Every once in a while it’s important to take a break from all the ridiculous things that people are saying about Apple these days and instead reflect upon the ridiculous things they were saying a year or two ago.
These days you can’t shake a stick without hitting a company that’s getting into the tablet business, a business that was monkey business before the iPad revolutionized the category. Google, Amazon, and Microsoft have all had to respond to Apple’s lead, but it wasn’t that long ago that one pundit thought this was all just a flash in the pan.
Yes, back in March of 2011, Katherine Noyes declared tablets “a fad”, saying:
After all, the devices really don’t offer anything you can’t get on a smartphone or a notebook computer, and their form factor is inconvenient, at best.
Oh, totally. And Noyes had a reason why iPads seemed to be inexplicably selling like their likewise flat counterparts, pancakes.

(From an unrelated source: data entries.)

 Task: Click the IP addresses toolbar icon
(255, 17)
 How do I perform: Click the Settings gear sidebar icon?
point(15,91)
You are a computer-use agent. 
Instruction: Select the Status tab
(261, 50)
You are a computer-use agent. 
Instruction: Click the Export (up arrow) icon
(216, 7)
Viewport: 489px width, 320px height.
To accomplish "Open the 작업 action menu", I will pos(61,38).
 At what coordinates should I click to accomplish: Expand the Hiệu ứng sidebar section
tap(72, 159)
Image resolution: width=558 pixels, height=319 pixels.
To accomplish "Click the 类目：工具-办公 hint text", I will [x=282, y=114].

Purely marketing, I believe.
Purely. Marketing. You see, the wise members of the open-source community are immune to contrivances developed by the modern corporatist machine to keep us under its iron boot. Contrivances such as marketing, fashion, and personal hygiene.
Mark my words: The device—and all the others of its ilk that have sprung up for a piece of the action—are nothing more than a passing fad, at least in the mainstream.
Ah, the Macalope did indeed mark them and is here a year and a half later to refer to said marker for personal amusement. He reserves the right to continue to bring this up in perpetuity because laughter is the best medicine. Other than penicillin.
But Noyes is far from the only one whose predictions have fallen flat. While 2012 is not over yet, CNet’s Peter Yared was perhaps a little too enthusiastic about the trouble Apple would face this year:
The battle is on to unseat Apple where Steve Jobs made it shine—and mighty Apple is already looking at risk.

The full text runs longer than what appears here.